With the Indian Stock Market maintaining its upward trajectory, there is a high anticipation that it will draw investments from both domestic and foreign investors. Prior to engaging in any investments or trading activities in the stock market, it is imperative for investors to make well-informed decisions by seeking expert guidance and utilizing technical and fundamental tools.

Frequently Asked Questions

How is India planning to address social sustainability in its economic growth strategy?

India adopts a comprehensive strategy to address its social sustainability by employing a wide range of initiatives. Key governmental endeavors are Swachh Bharat Mission (SBM), Beti Bachao Beti Padhao (BBBP), Pradhan Mantri Awas Yojana (PMAY), Pradhan Mantri Jan-Dhan Yojana (PMJDY), Deen Dayal Upadhyay Gram Jyoti Yojana (DDUGJY), and Pradhan Mantri Ujjwala Yojana (PMUY), have played a significant role in advancing India's progress in this direction.

How is India planning to address environmental sustainability in its economic growth strategy?

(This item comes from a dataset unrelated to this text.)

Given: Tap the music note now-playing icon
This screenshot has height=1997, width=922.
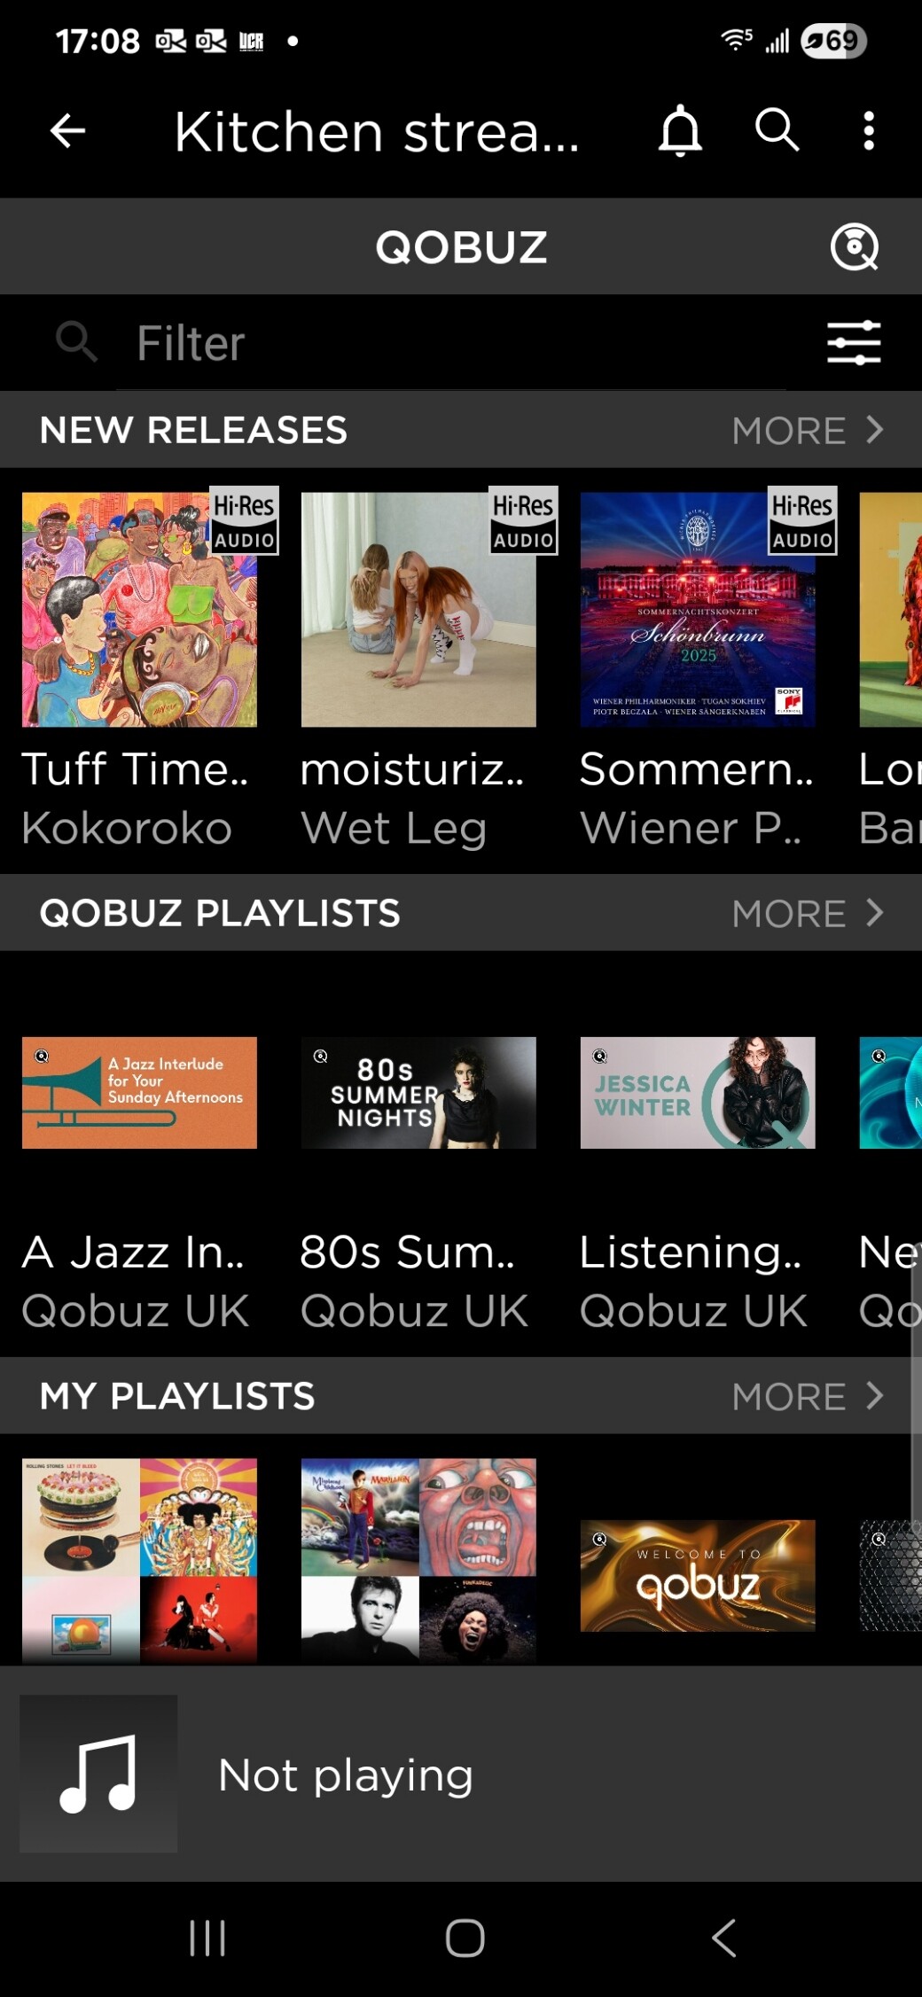Looking at the screenshot, I should (98, 1774).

India realizes its social, economic and environmental sustainability through its Sustainable Development Goals, The key initiatives taken by government are PMJDY, Mahatma Gandhi National Rural Employment Guarantee Act (MGNREGA), the National Environment Policy, National Agroforestry Policy, and Green Highways Policy.

What initiatives has the government already taken to move towards a $5 trillion economy?

The key initiatives taken by the government of India are GST, Make in India, Digital India, PMJDY scheme,Swachh Bharat Mission, Ayushman Bharat, Infrastructure Development, Startup India, National Skill Development Mission, IBC code, Production Linked Incentives Scheme.